The two-decade-long “golden age” of Irano-Armenian feminism, especially but not exclusively that of AWU, evolved within a very distinct milieu that benefited from an early history of women’s organizations as well as Pahlavi state policies on women, which aimed to complete Reza Shah’s secular and modernist nation-state-building project. Armenian women’s organizations cast their lot with the Pahlavi regime as they engaged with it to achieve their own goals. AWU became especially adept in this engagement, pursuing public activism centered on intellectual, cultural, and literary productivity with a feminist character, while continuing to expand possibilities and opportunities for Irano-Armenian women and the community.
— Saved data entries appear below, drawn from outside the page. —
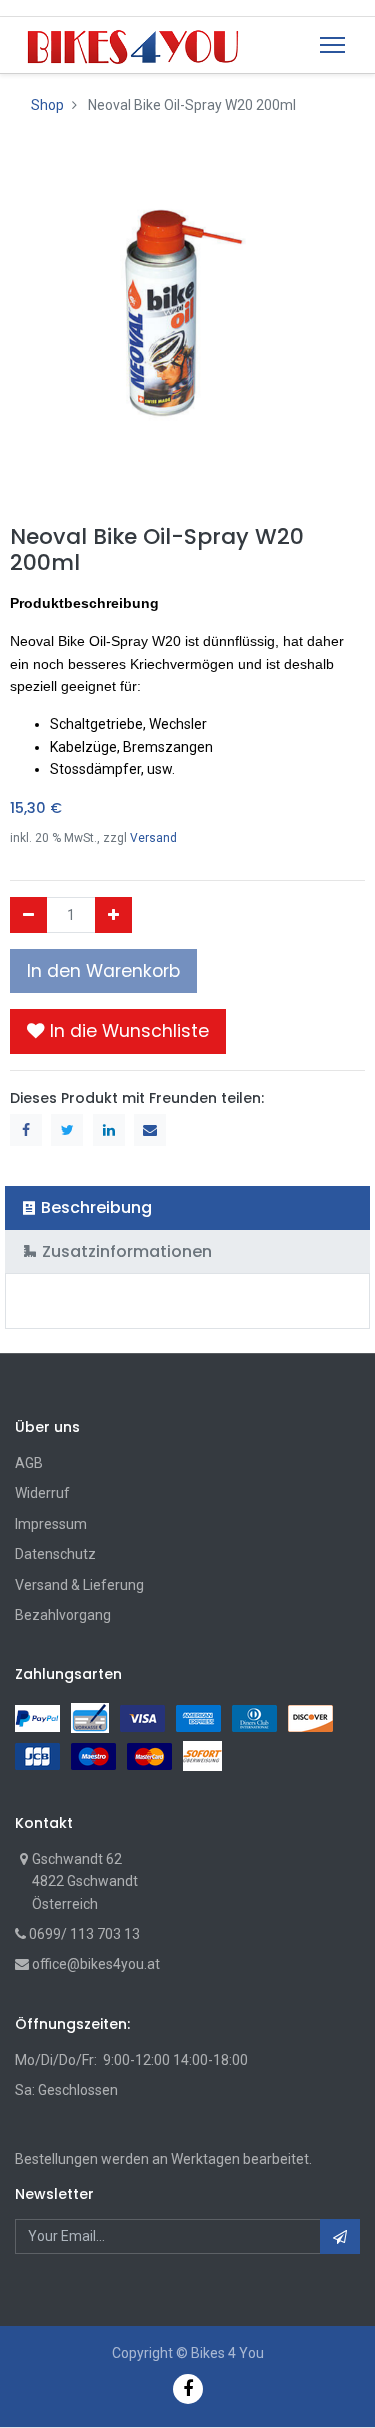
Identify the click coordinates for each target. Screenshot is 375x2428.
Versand (153, 838)
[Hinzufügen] (113, 915)
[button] (118, 1031)
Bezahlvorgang (63, 1615)
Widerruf (42, 1493)
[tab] (187, 1207)
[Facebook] (188, 2388)
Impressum (51, 1524)
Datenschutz (55, 1554)
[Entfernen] (28, 915)
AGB (29, 1463)
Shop (47, 105)
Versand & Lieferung (79, 1585)
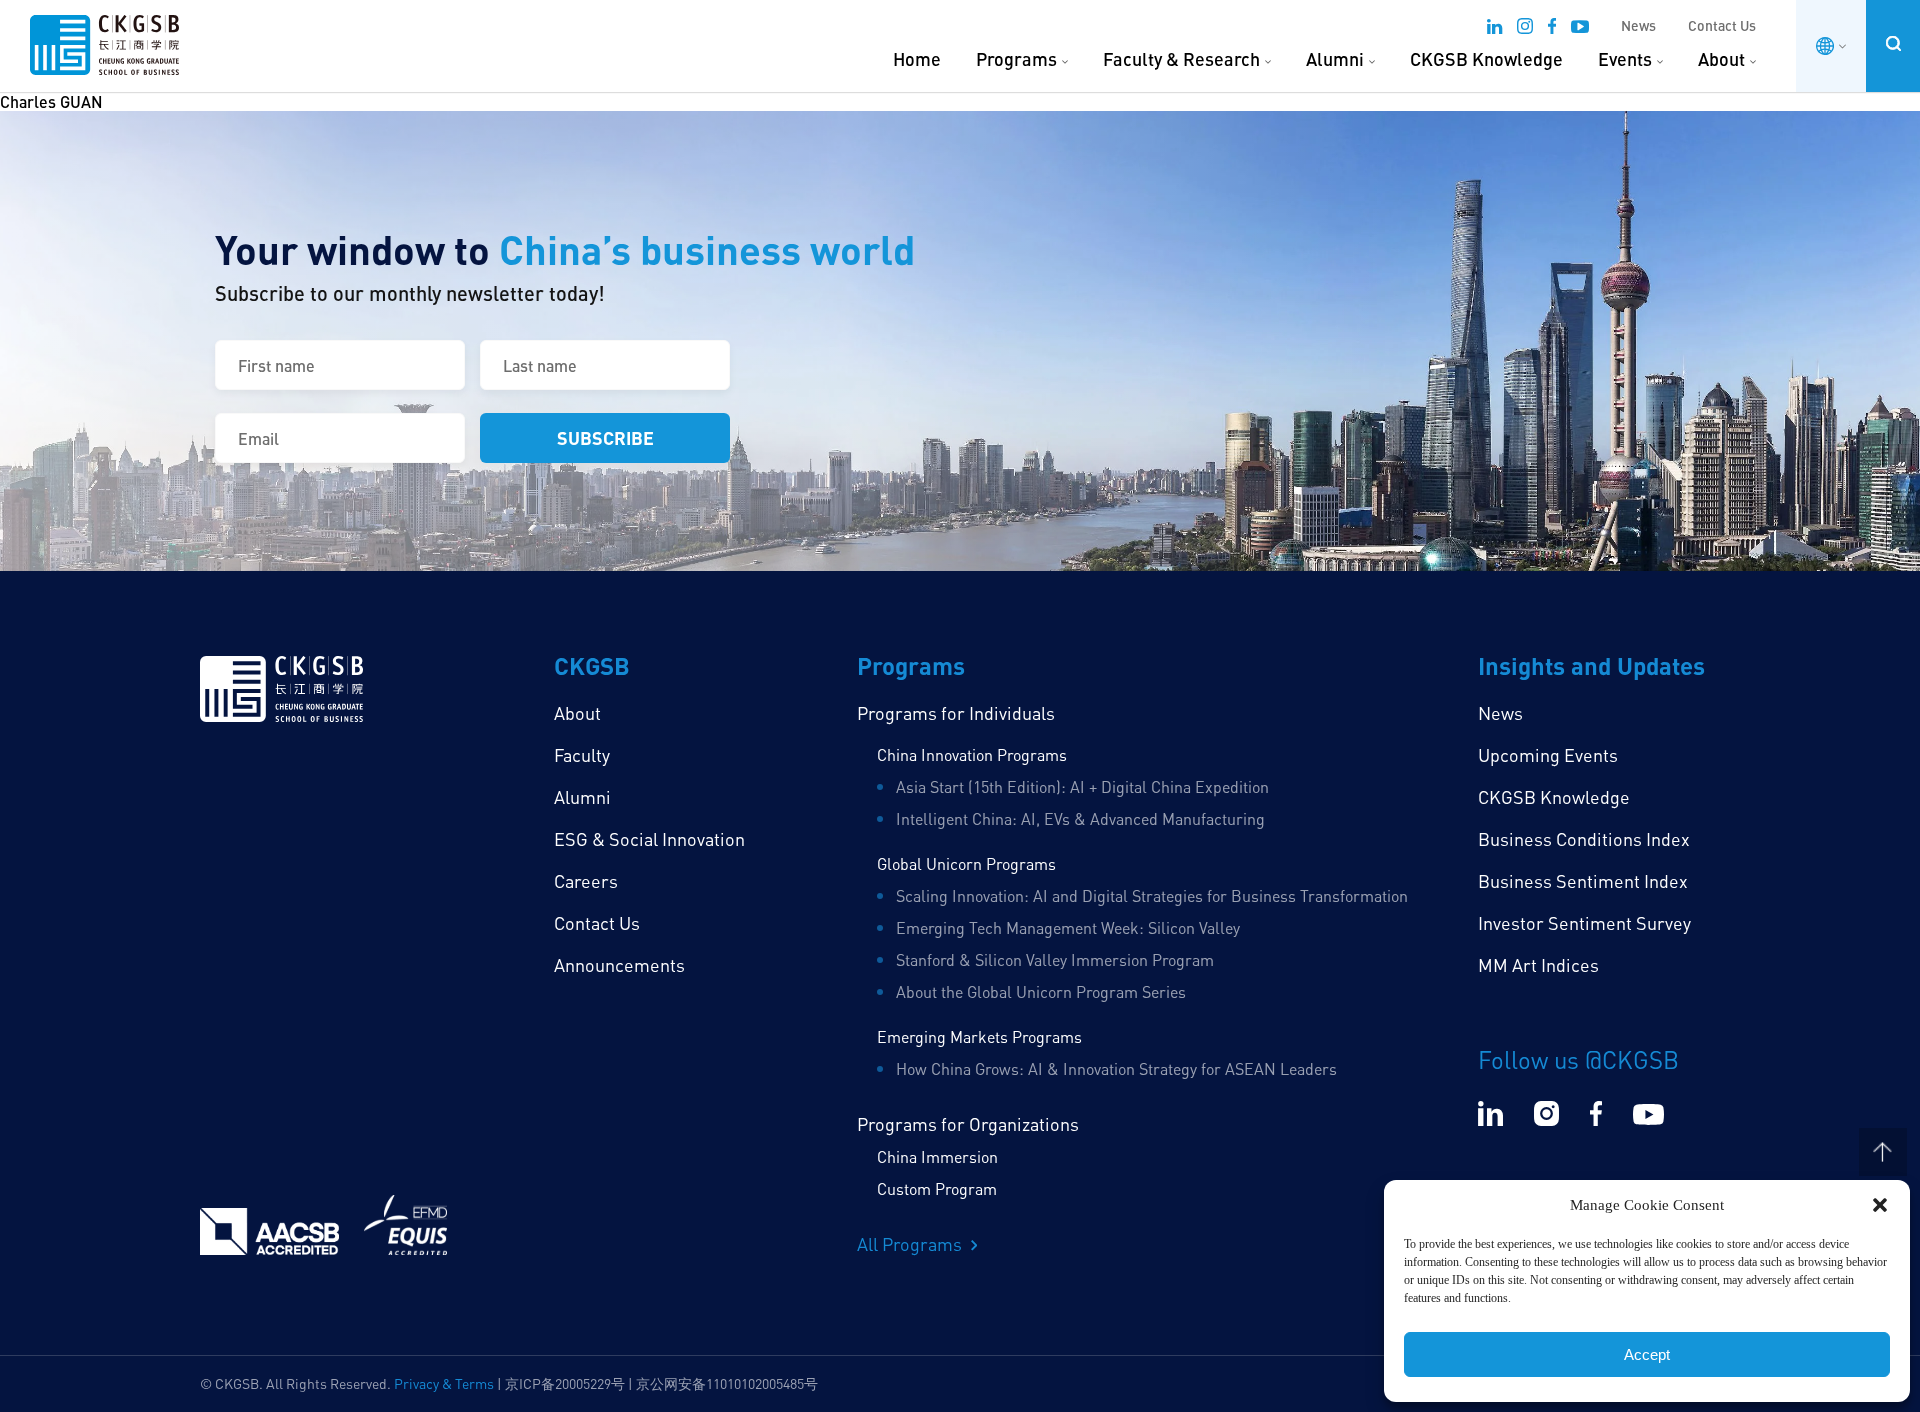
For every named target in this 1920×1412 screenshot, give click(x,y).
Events (1625, 59)
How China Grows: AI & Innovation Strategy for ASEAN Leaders (1116, 1069)
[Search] (1893, 43)
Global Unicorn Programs (966, 864)
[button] (1880, 1205)
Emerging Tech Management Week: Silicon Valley (1068, 928)
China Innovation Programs (972, 755)
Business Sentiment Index (1583, 881)
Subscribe (605, 437)
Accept (1647, 1354)
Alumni (1335, 59)
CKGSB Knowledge (1486, 59)
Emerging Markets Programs (979, 1037)
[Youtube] (1580, 29)
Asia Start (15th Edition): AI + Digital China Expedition (1082, 787)
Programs (1016, 59)
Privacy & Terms (444, 1383)
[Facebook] (1552, 29)
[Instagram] (1525, 29)
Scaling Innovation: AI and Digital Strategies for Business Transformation (1152, 896)
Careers (586, 881)
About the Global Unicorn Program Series (1041, 992)
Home (917, 59)
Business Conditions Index (1584, 839)
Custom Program (937, 1189)
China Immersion (937, 1157)
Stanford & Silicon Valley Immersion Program (1055, 960)
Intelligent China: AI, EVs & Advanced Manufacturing (1080, 819)
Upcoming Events (1548, 755)
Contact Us (1722, 25)
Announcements (619, 965)
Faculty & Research (1181, 59)
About (1721, 59)
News (1638, 25)
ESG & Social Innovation (649, 839)
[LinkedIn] (1494, 29)
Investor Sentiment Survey (1584, 923)
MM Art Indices (1538, 965)
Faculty (582, 755)
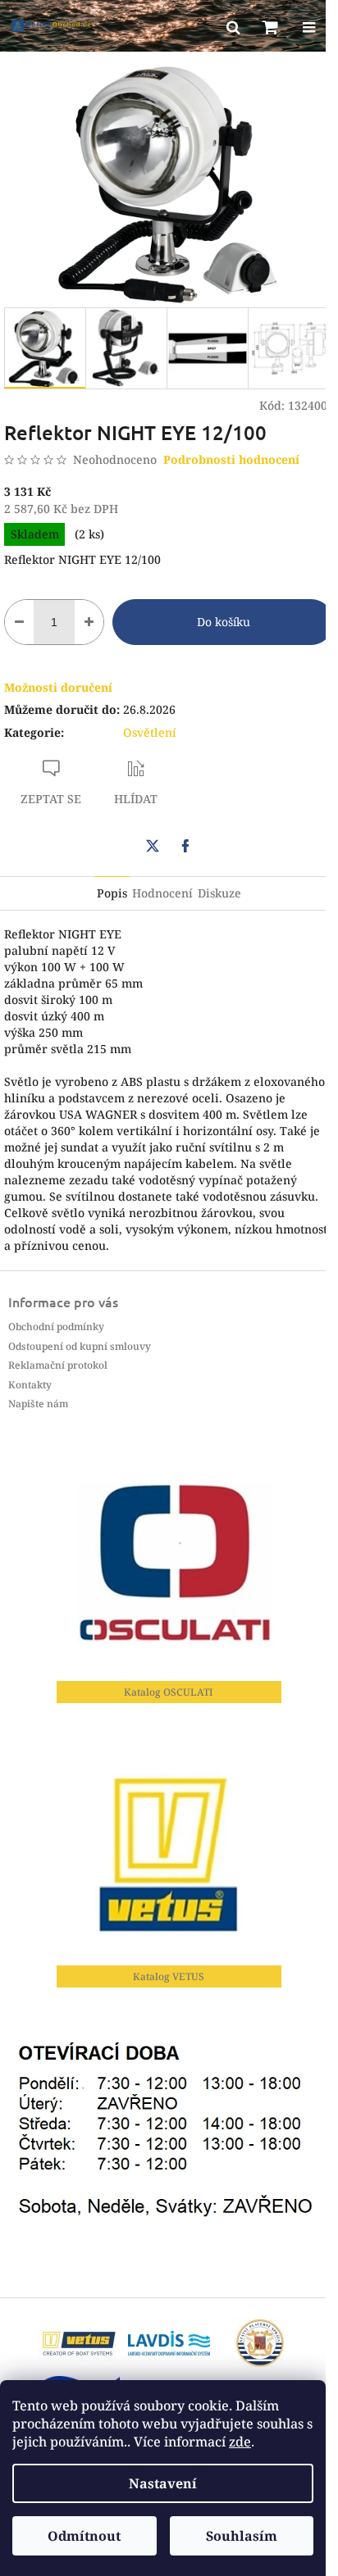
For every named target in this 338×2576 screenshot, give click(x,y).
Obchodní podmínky (56, 1326)
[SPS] (259, 2342)
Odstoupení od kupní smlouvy (79, 1346)
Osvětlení (149, 732)
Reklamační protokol (57, 1365)
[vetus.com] (79, 2342)
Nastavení (163, 2483)
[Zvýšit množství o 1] (89, 622)
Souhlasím (241, 2536)
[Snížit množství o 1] (19, 622)
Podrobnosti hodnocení (231, 459)
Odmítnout (84, 2536)
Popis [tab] (112, 893)
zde (240, 2442)
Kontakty (30, 1385)
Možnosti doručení (58, 687)
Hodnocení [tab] (162, 893)
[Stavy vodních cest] (169, 2342)
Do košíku (223, 621)
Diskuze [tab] (219, 893)
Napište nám (38, 1404)
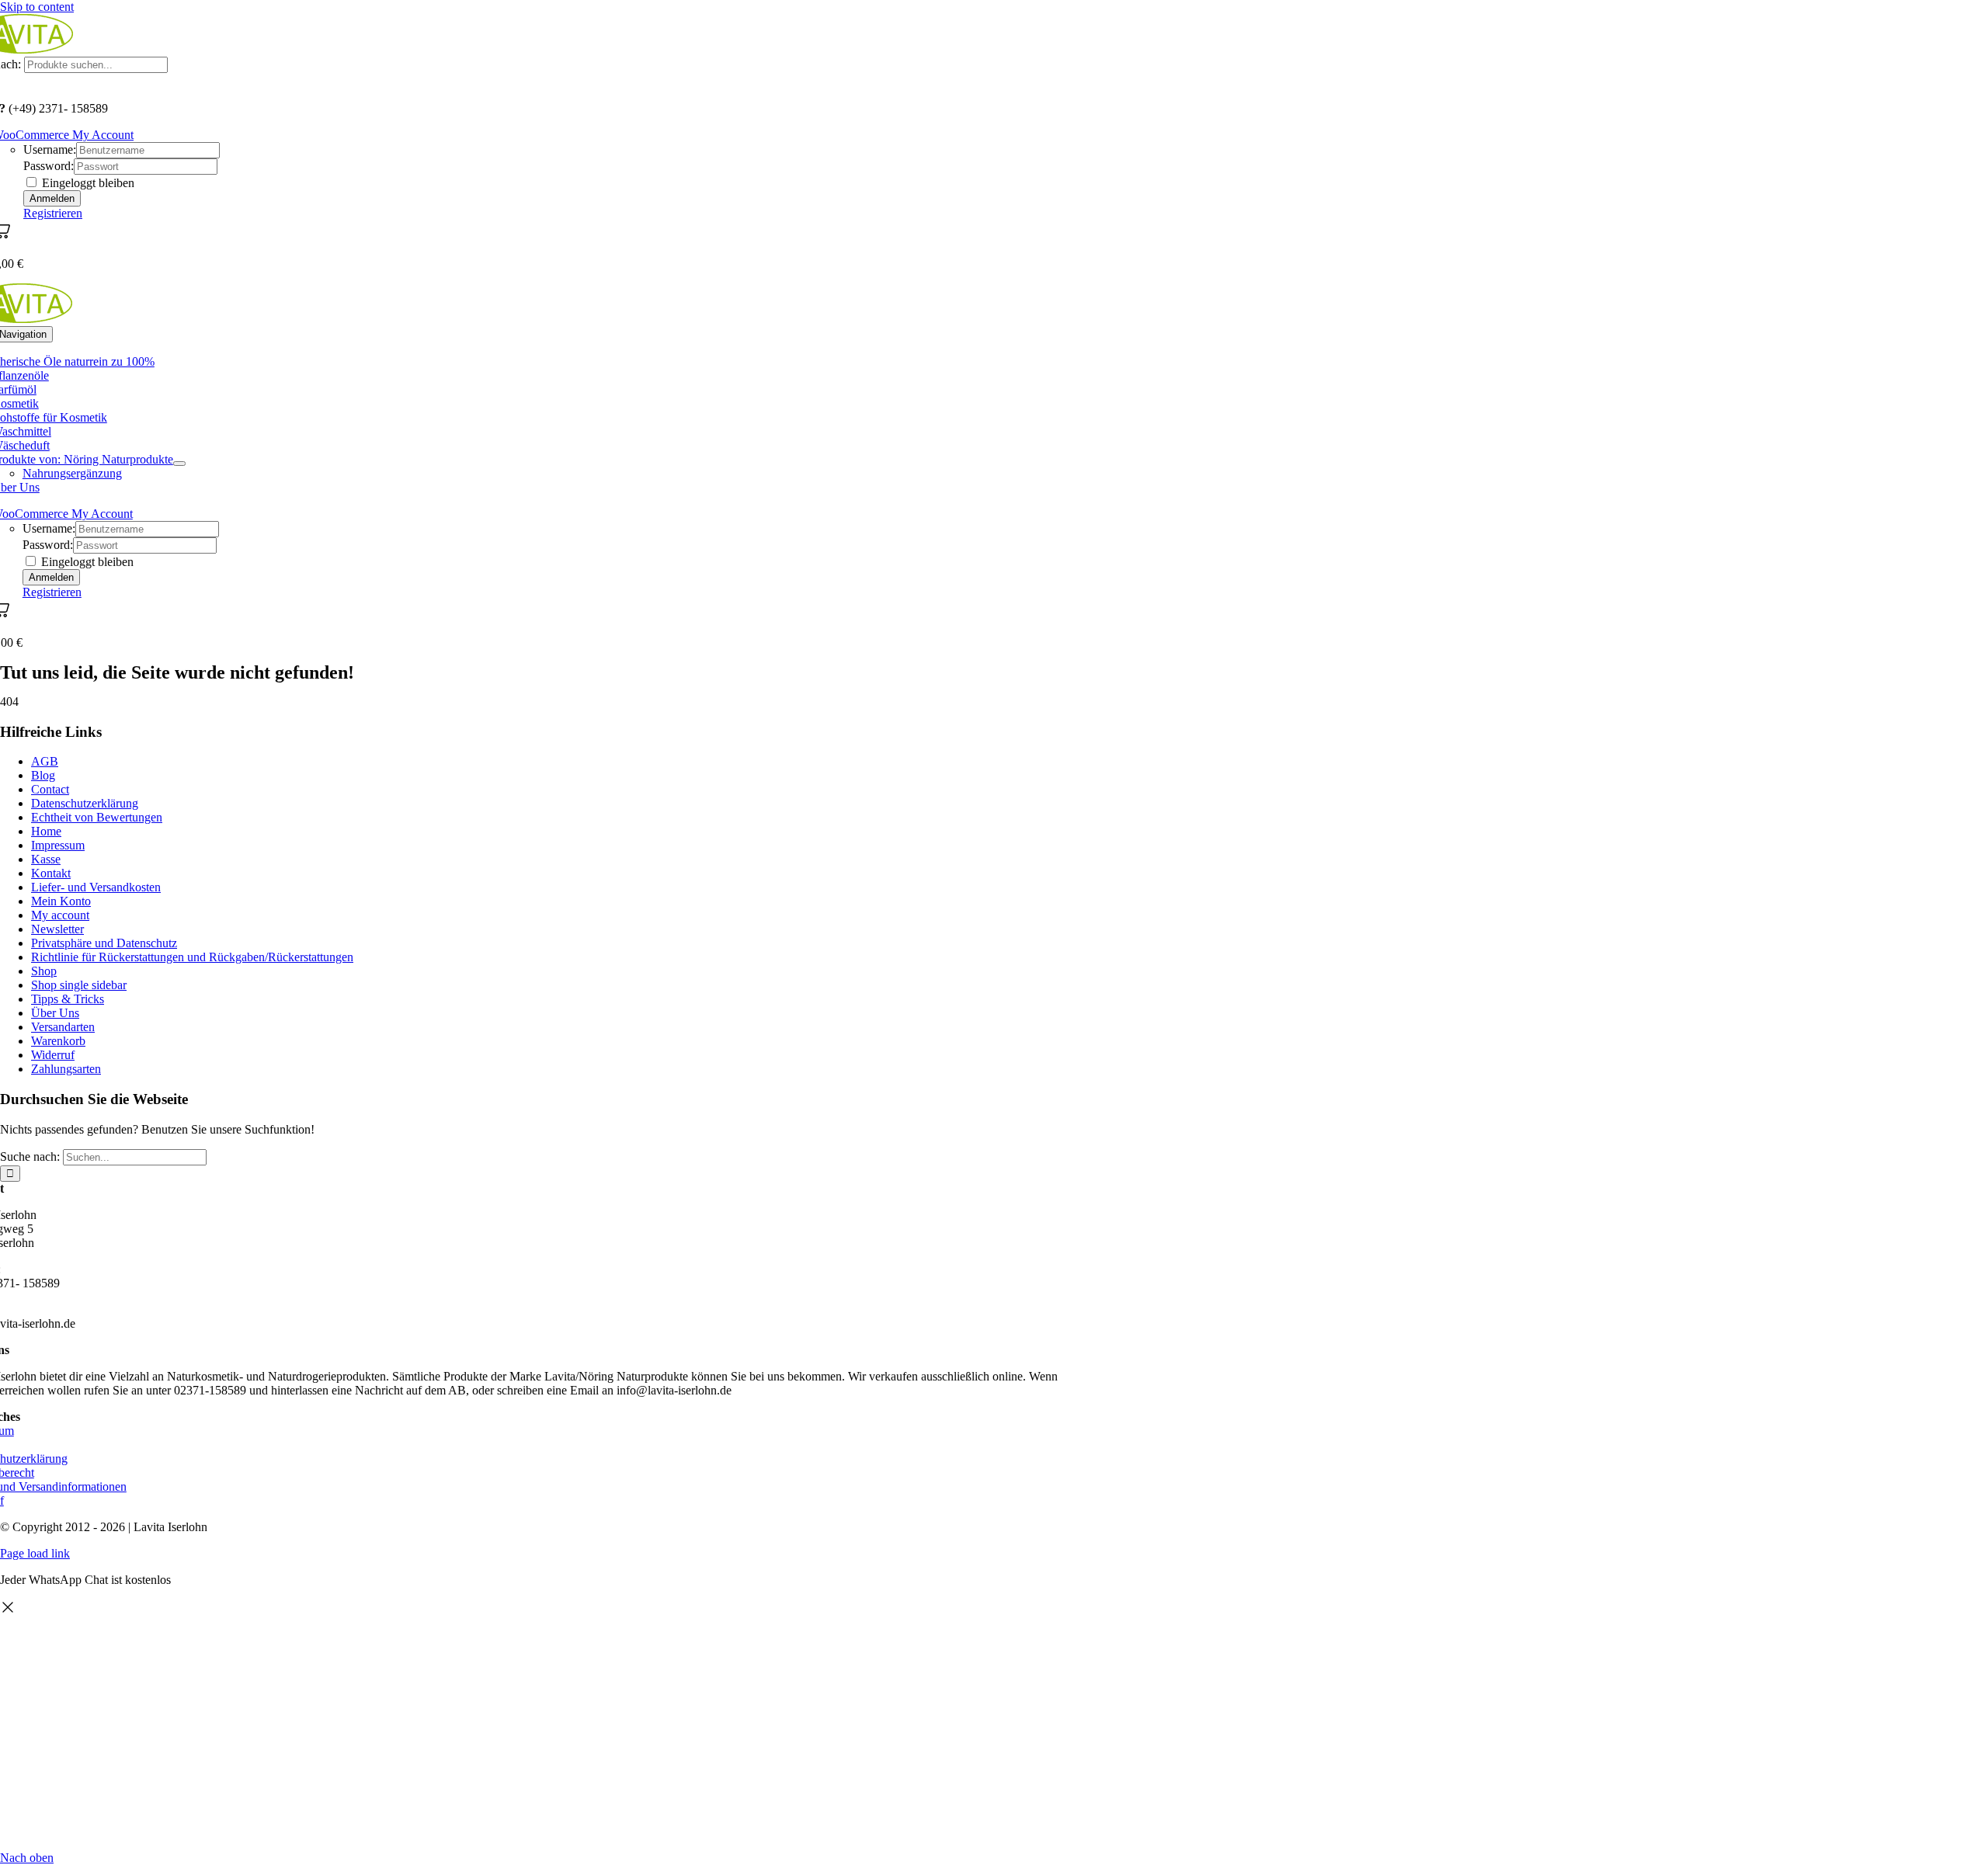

It did so within a persistent, albeit slightly less acerbic, patriarchal framework and continued national anxieties, never abandoning its self-enlightenment and educational purpose and resolve to raise women’s consciousness and improve women’s lives in Iran. AWU’s collective and persistent campaign in the printing press and the mass media reached a new high when it organized a widely broadcast public exhibition that brought women onto the stage of history as creative and critical generators of discourse and historiography.